▸ **Record excerpts**:
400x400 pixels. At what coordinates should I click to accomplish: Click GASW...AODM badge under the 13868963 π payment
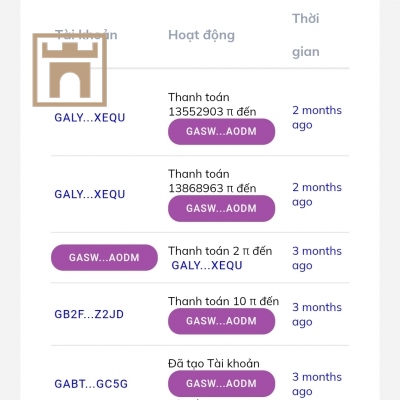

==

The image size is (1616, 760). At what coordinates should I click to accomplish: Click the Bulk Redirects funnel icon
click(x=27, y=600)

---

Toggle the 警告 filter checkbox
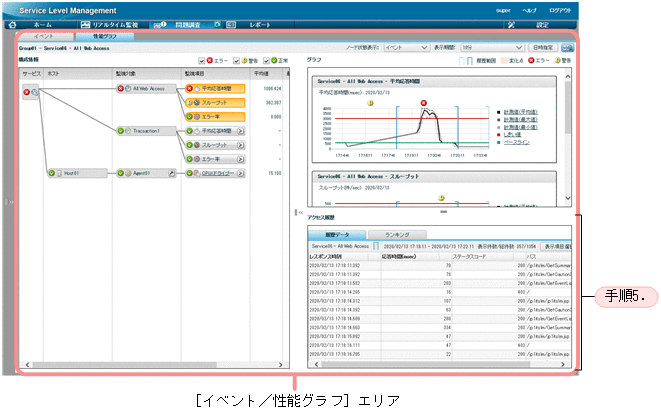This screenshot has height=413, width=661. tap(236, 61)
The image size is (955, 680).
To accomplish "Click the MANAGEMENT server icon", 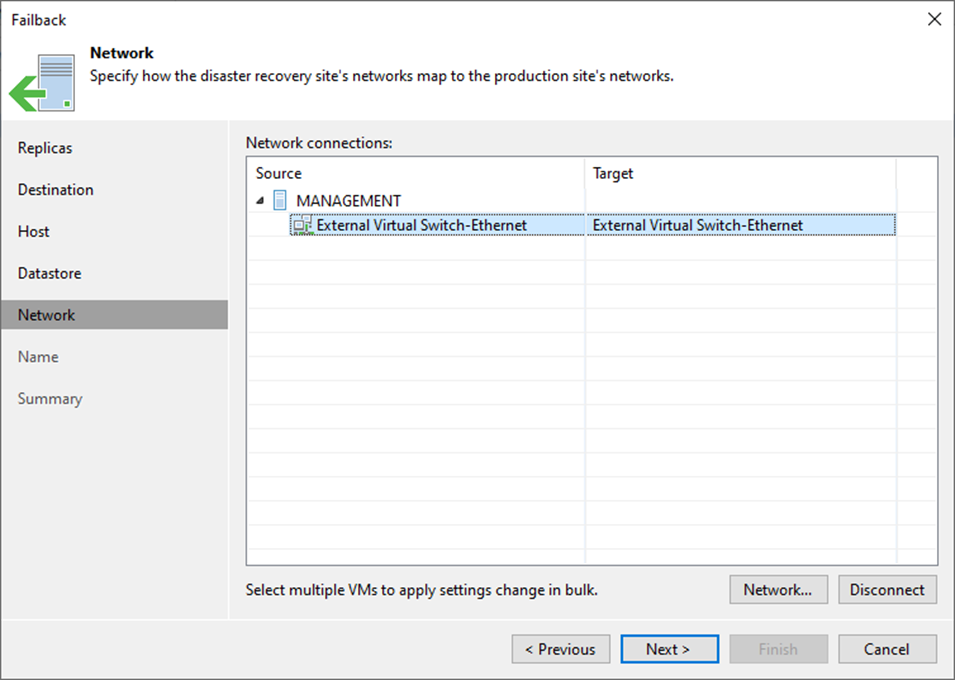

▸ **What to work on**: Above are the records; copy from them only the lines starting at the one containing "Toggle the 警告 filter checkbox" and ending at the one containing "the MANAGEMENT server", exactly and without pictures.

▸ **Task result**:
Toggle the 警告 filter checkbox
This screenshot has height=413, width=661. tap(236, 61)
The image size is (955, 680).
To accomplish "Click the MANAGEMENT server icon", 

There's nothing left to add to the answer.